UPDATE: For background on Wilson's "Dixiecrat" views, see this analysis of the work of Lawrence J. Friedman:
It was Inauguration Day, and in the judgment of one later historian, "the atmosphere in the nation's capital bore ominous signs for Negroes." Washington rang with happy Rebel Yells, while bands all over town played 'Dixie.' Indeed, the Chief Justice of the Supreme Court, who swore in the newly elected Southern president, was himself a former member of the Ku Klux Klan. Meanwhile, "an unidentified associate of the new Chief Executive warned that since the South ran the nation, Negroes should expect to be treated as a servile race." Somebody had even sent the new president a possum, an act supposedly "consonant with Southern tradition."
This is not an alternate world scenario imagining the results of a Strom Thurmond victory in the 1948 election; it is the real March 4, 1913, the day Woodrow Wilson of Virginia moved into the White House. . . .
An openly racist Southern presidency had existed fewer than 30 years earlier [than Strom Thurmond's 1948 candidacy]: Wilson's. His White House had not only approved of the South's discriminatory practices (many of which were also widespread in the North), it implemented them in the federal government. Had Dixiecrat dreams come true, a Thurmond administration would have revived Woodrow Wilson's racial policies. . . .
Wilson's racist views were hardly a secret. His own published work was peppered with Lost Cause visions of a happy antebellum South.
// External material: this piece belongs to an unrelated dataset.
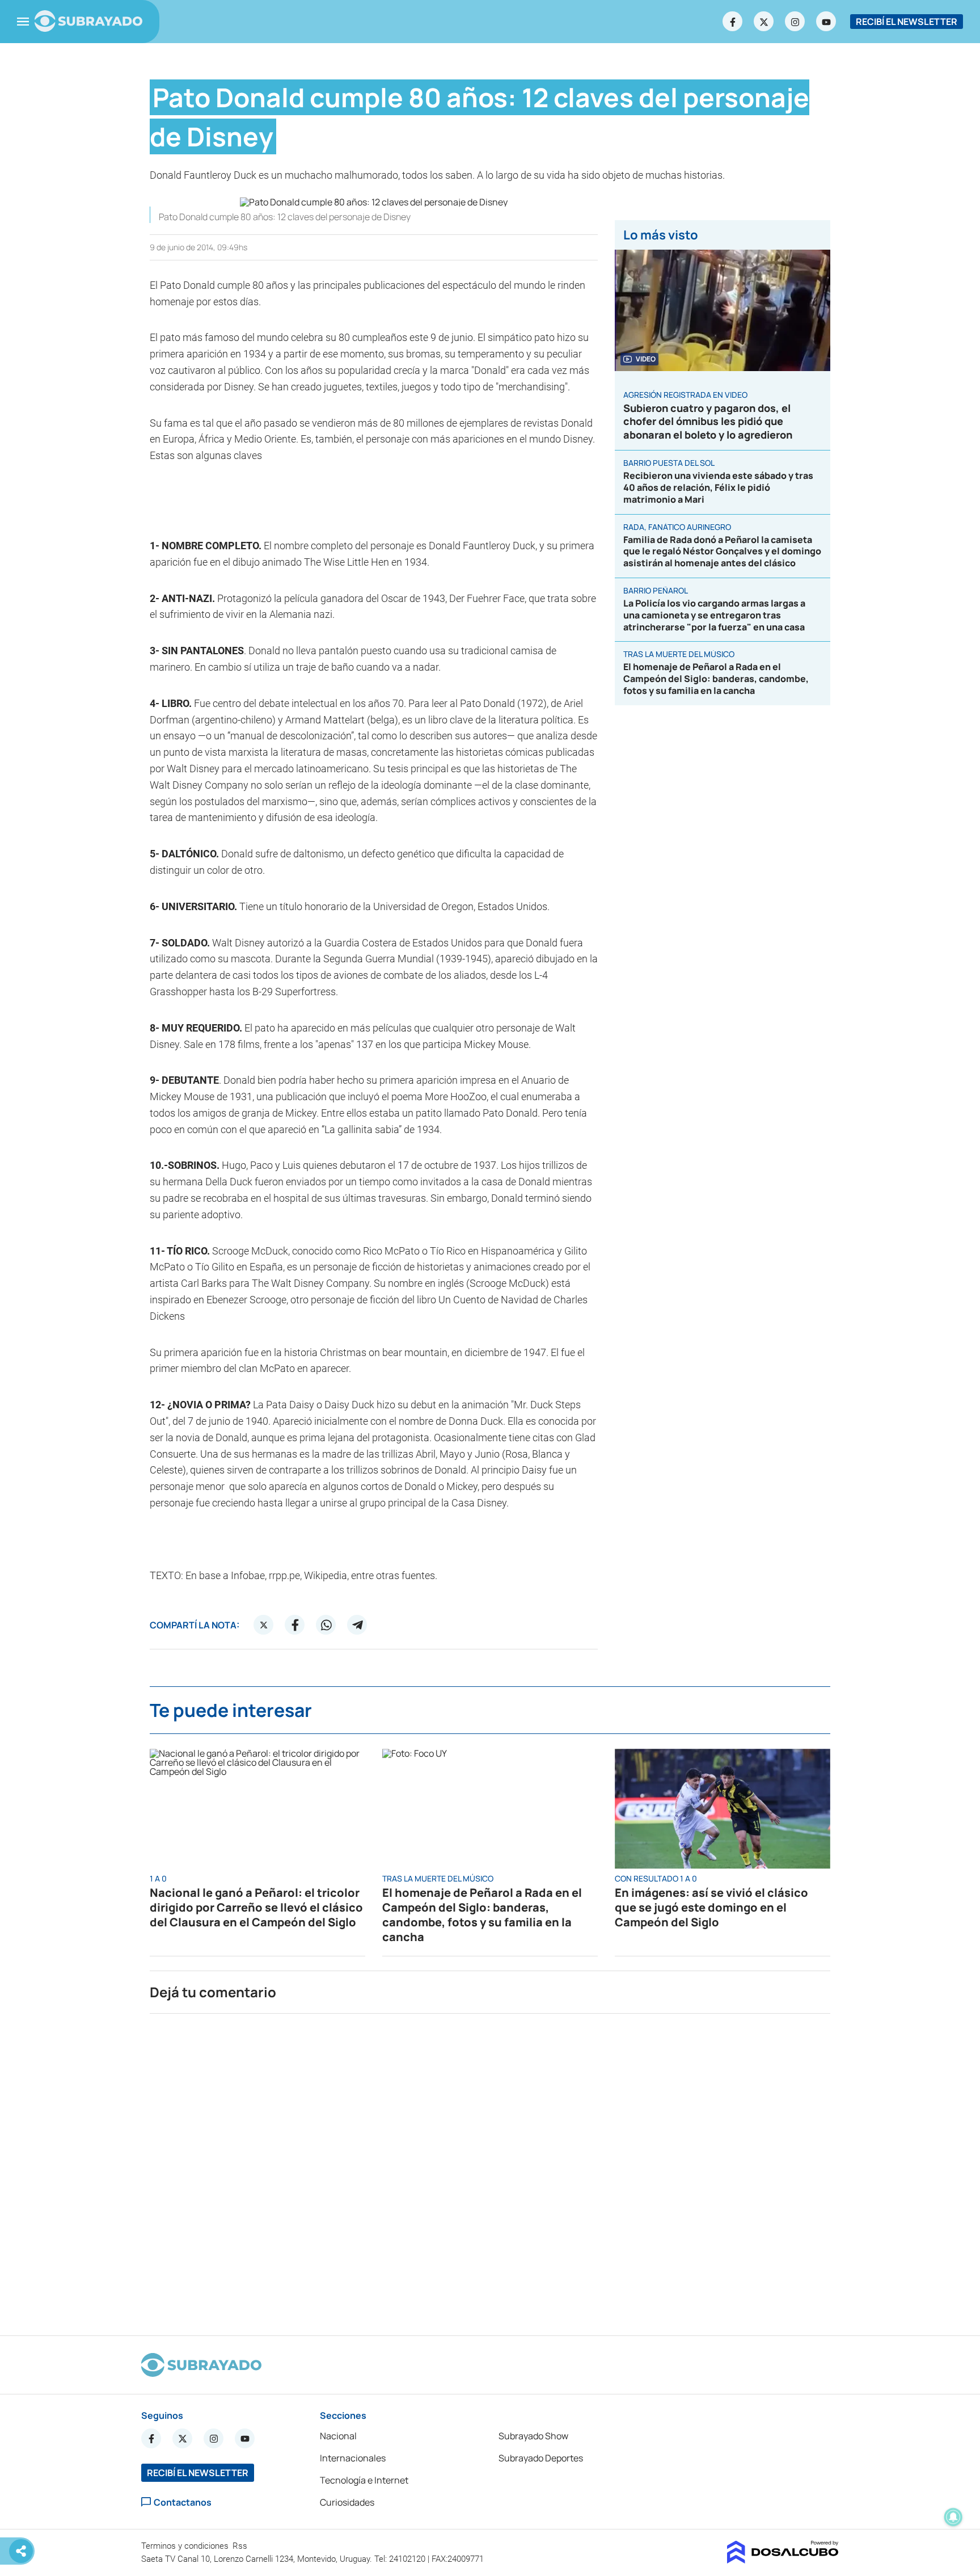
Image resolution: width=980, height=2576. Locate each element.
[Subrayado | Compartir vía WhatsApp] (326, 1625)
As president of Princeton, he had turned away black applicants, regarding their desire for education to be "unwarranted." He was elected president because the 1912 campaign featured a third party, Theodore Roosevelt's Bullmoose Party, which drew Republican votes from incumbent William Howard Taft. Wilson won a majority of votes in only one state (Arizona) outside the South. . . .
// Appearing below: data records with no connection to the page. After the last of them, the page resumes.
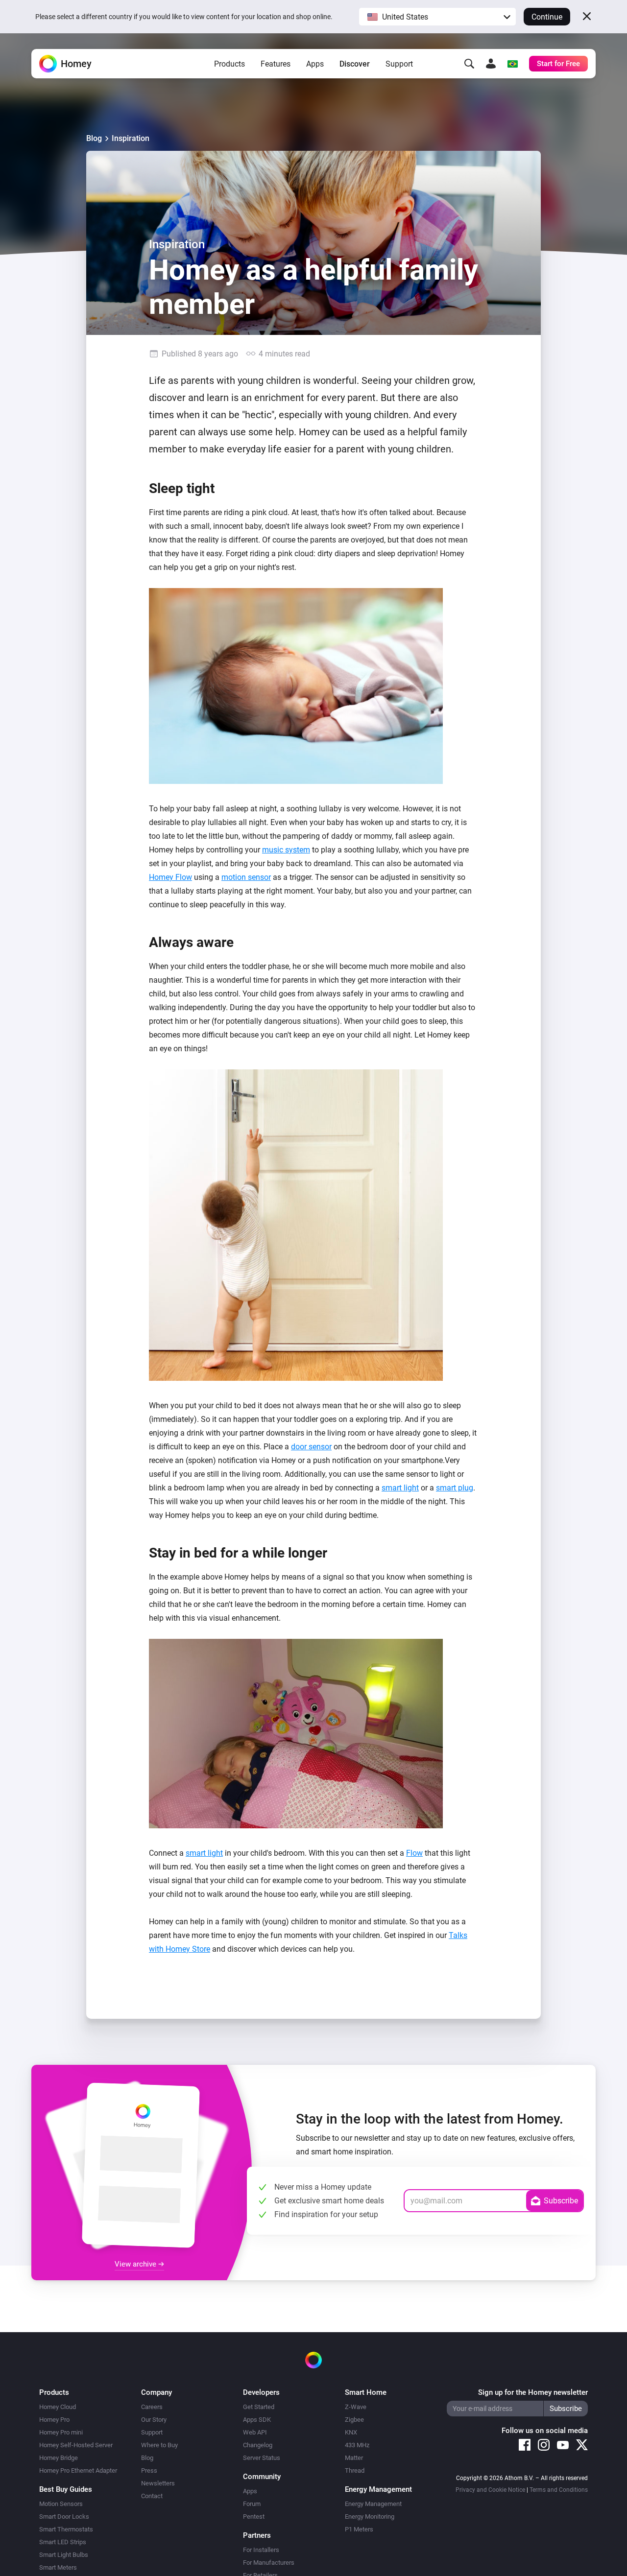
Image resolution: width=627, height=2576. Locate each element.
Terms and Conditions (559, 2489)
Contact (152, 2496)
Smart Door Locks (64, 2516)
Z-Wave (355, 2407)
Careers (152, 2407)
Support (399, 64)
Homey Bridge (58, 2457)
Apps (315, 64)
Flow (414, 1853)
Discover (354, 64)
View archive (136, 2264)
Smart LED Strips (62, 2542)
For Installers (261, 2549)
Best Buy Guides (65, 2489)
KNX (351, 2432)
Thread (354, 2470)
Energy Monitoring (369, 2516)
Upon taking power in Washington, Wilson and the many other Southerners he brought into his cabinet were disturbed at the way the federal government went about its own business. One legacy of post-Civil War Republican ascendancy was that Washington's large black populace had access to federal jobs, and worked with whites in largely integrated circumstances. Wilson's cabinet put an end to that, bringing Jim Crow to Washington.
Wilson allowed various officials to segregate the toilets, cafeterias, and work areas of their departments. One justification involved health: White government workers had to be protected from contagious diseases, especially venereal diseases, that racists imagined were being spread by blacks. In extreme cases, federal officials built separate structures to house black workers. Most black diplomats were replaced by whites; numerous black federal officials in the South were removed from their posts; the local Washington police force and fire department stopped hiring blacks. Wilson's own view, as he expressed it to intimates, was that federal segregation was an act of kindness. In historian Friedman's paraphrase, "Off by themselves with only a white supervisor, blacks would not be forced out of their jobs by energetic white employees."
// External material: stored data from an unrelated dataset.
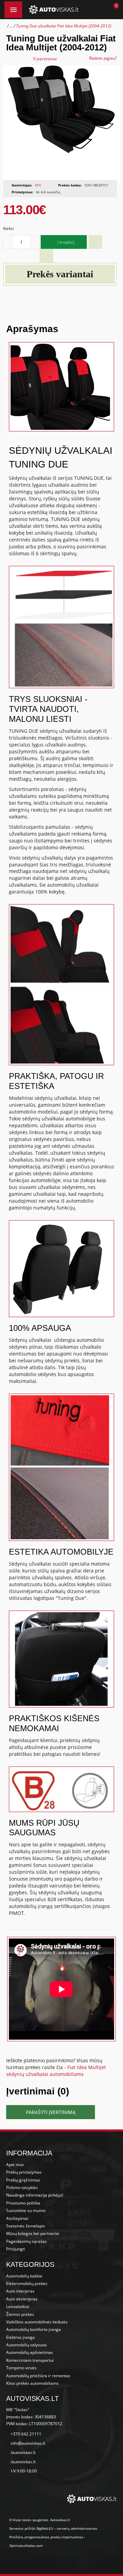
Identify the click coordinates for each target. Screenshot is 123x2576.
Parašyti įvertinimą (51, 2112)
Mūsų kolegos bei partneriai (32, 2233)
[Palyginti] (46, 256)
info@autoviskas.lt (28, 2443)
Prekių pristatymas (24, 2172)
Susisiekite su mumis (26, 2210)
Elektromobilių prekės (26, 2283)
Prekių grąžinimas (23, 2180)
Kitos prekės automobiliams (32, 2383)
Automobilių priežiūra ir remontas (38, 2376)
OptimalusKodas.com (26, 2545)
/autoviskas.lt (23, 2452)
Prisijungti (15, 2249)
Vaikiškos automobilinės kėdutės (37, 2322)
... (11, 26)
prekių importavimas (67, 2537)
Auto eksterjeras (22, 2299)
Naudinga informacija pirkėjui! (34, 2195)
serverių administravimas (77, 2528)
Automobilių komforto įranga (33, 2329)
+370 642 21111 (26, 2434)
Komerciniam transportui (30, 2360)
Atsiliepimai (17, 2218)
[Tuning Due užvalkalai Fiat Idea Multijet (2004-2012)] (61, 124)
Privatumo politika (23, 2203)
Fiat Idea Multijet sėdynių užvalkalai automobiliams (56, 2070)
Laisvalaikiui (17, 2306)
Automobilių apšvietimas (29, 2352)
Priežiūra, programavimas (29, 2537)
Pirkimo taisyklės (22, 2187)
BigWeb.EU (45, 2528)
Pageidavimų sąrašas (26, 2241)
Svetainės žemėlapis (25, 2226)
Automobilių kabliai (24, 2276)
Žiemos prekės (20, 2314)
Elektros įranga (20, 2337)
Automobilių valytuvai (26, 2345)
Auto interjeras (20, 2291)
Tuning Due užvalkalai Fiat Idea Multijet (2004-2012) (63, 26)
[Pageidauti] (95, 242)
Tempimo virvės (21, 2368)
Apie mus (15, 2164)
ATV (38, 185)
According to Friedman, President Wilson said as much to those appalled blacks who protested his actions. He told one protesting black delegation that "segregation is not a humiliation but a benefit, and ought to be so regarded by you gentlemen." When the startled journalist William Monroe Trotter objected, Wilson essentially threw him out of the White House. "Your manner offends me," Wilson told him. Blacks all over the country complained about Wilson, but the president was unmoved. "If the colored people made a mistake in voting for me," he told The New York Times in 1914, "they ought to correct it."